ASSIGNMENT 1:
In the discussion of heroes, who broke the Snowden leaks?
ASSIGNMENT 2:
In the discussion of heroes, switch "crank" to "contrarian" in the passage from "Glenn was always" to "you don’t like.".
ASSIGNMENT 3:
Pick up the discussion of heroes after its last sentence and continue it.
[Opening TEXT EXCERPT section]

    It’s a term that is used to describe an individual engaged in a heroic effort on a sustained basis. To your point, you could easily describe a Doctors Without Borders volunteer or a volunteer firefighter as a hero-as-full-time-job. Depending on your ideology and the individual’s circumstances, you could also describe a civil rights advocate or a military operative or a journalist as a hero.

    It’s a weak descriptor, because just calling someone a “hero” doesn’t explain their heroic status. Whereas, calling someone a doctor pretty clearly illustrates how they’re (presumably) spending their time. But “Hero Journalist” definitely conjures an image that is different than “Paparazzi Journalist”.




  • His politics seem to lean closer to libertarian nut-job than anything else

    Sure, but you could say the same of Luigi Mangione and that isn’t slowing anyone down.

    Case in point, Glen Greenwald broke the Snowden leaks, and I considered him one of my heros for a time,.but these days he sounds more like Tucker Carlson than anyone else.

    Glenn was always a libertarian crank. But after he got ousted from The Guardian, his economic needs superseded his politics. I might suggest that if Glenn had ended up on MSNBC rather than the gutter for FOX News washouts, he’d be denouncing Snowden today rather than praising him.

    The point is, admire heroic actions, but don’t make people your heroes.

    I don’t think you can criticize Snowden because the guy who interviewed him ended up becoming a crank. But I also don’t know of what became of Snowden, outside “he fled to Russia after Hong Kong wouldn’t hide him”.

    I might suggest that Snowden was only able to leak what he did because he climbed up the ranks through Booze-Allen to begin with. And there you’ve got an inherent problem with whistleblowers - either coming or going, they must have done something you don’t like.

    But I’d say his turn of conscious and his work ethic and professionalism in how the information was aggregated, leaked, and confirmed makes him a role model for anyone else who aspires to turn coat against a fascist regime. Whatever you think of the individuals, you still do need Role Models in order to inform how you might achieve similar results. That means studying other people - studying history at the individualist level - and asking how they did what they did. Ideally, you’re studying people you admire because you want to be more like them. Realistically, you’re going to study people and see their warts. And that might shape what you think about their motivations and whether your own motivations lead you the same way.
[Closing TEXT EXCERPT section]
[Opening EXTRACTED RECORDS section]
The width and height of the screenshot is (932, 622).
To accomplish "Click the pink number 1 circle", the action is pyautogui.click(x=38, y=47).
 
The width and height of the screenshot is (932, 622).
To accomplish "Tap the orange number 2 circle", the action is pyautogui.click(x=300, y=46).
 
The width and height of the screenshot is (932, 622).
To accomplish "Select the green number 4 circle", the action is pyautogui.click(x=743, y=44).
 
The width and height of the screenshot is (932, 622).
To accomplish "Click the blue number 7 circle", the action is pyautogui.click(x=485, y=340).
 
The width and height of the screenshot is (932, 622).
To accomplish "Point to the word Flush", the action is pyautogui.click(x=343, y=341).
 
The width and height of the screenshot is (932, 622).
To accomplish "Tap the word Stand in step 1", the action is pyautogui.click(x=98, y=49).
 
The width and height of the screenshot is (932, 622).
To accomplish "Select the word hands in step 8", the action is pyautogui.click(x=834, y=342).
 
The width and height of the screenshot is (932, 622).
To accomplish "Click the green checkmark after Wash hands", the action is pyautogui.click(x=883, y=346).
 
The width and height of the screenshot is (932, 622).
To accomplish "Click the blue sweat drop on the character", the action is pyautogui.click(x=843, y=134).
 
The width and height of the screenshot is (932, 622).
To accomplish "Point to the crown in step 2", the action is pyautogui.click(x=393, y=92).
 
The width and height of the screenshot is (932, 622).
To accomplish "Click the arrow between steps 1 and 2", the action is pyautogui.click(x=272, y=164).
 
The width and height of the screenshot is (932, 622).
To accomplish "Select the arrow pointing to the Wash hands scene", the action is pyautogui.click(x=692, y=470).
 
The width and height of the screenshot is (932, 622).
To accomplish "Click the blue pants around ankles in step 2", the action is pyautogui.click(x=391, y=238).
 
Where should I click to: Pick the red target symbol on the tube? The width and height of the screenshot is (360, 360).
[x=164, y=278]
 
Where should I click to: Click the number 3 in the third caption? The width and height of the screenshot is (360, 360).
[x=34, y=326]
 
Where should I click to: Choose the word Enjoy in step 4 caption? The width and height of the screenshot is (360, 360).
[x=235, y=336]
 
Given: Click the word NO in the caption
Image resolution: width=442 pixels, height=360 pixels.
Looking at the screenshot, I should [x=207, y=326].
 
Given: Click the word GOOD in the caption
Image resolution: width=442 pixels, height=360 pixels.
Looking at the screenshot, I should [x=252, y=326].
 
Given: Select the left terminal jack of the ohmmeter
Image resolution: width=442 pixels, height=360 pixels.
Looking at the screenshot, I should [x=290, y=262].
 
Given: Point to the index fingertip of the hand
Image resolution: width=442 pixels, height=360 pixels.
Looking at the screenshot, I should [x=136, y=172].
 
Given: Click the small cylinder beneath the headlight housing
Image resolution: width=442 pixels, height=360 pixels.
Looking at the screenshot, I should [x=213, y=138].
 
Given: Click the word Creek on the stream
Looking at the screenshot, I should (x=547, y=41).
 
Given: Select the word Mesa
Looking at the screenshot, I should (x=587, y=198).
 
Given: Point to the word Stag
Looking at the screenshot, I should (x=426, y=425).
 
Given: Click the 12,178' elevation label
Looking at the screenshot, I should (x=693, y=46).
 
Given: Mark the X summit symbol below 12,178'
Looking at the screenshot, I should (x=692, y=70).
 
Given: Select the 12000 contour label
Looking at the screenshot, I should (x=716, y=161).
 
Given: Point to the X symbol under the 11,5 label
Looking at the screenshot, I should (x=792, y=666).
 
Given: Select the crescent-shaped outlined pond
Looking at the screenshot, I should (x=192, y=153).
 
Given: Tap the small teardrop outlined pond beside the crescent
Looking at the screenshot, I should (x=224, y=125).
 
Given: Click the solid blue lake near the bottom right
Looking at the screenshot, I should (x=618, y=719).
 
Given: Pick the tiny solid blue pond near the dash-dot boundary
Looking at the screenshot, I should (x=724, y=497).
[Closing EXTRACTED RECORDS section]
WRITTEN RESPONSE 1:
Glen Greenwald broke the Snowden leaks.

WRITTEN RESPONSE 2:
Glenn was always a libertarian contrarian. But after he got ousted from The Guardian, his economic needs superseded his politics. I might suggest that if Glenn had ended up on MSNBC rather than the gutter for FOX News washouts, he’d be denouncing Snowden today rather than praising him.

    The point is, admire heroic actions, but don’t make people your heroes.

    I don’t think you can criticize Snowden because the guy who interviewed him ended up becoming a contrarian. But I also don’t know of what became of Snowden, outside “he fled to Russia after Hong Kong wouldn’t hide him”.

    I might suggest that Snowden was only able to leak what he did because he climbed up the ranks through Booze-Allen to begin with. And there you’ve got an inherent problem with whistleblowers - either coming or going, they must have done something you don’t like.

WRITTEN RESPONSE 3:
  • Do you really think that Trump and his billionaire cronies don’t have the media under their thumb?

    I think media owners regularly have to discipline Trump with negative news stories and right wing hecklers.

    Neocon Hecklers got him into the Iran War. Wall Street hecklers got him to sign a deal. And Zionist hecklers will likely convince him to blow it up again.

    The fact that he’s still in office at all borders on a miracle

    Once you prove you can get elected, you develop a level of inertia that keeps getting you elected.


  • Yes, Eisenhower was a scumbag. But compared to

    The big difference between Eisenhower’s two terms and Trump’s two terms boils down to the alignment of the US national media at the time. Eisenhower had them under lock-and-key day one. Trump’s had an off-and-on relationship going back to his Central Park Five ad.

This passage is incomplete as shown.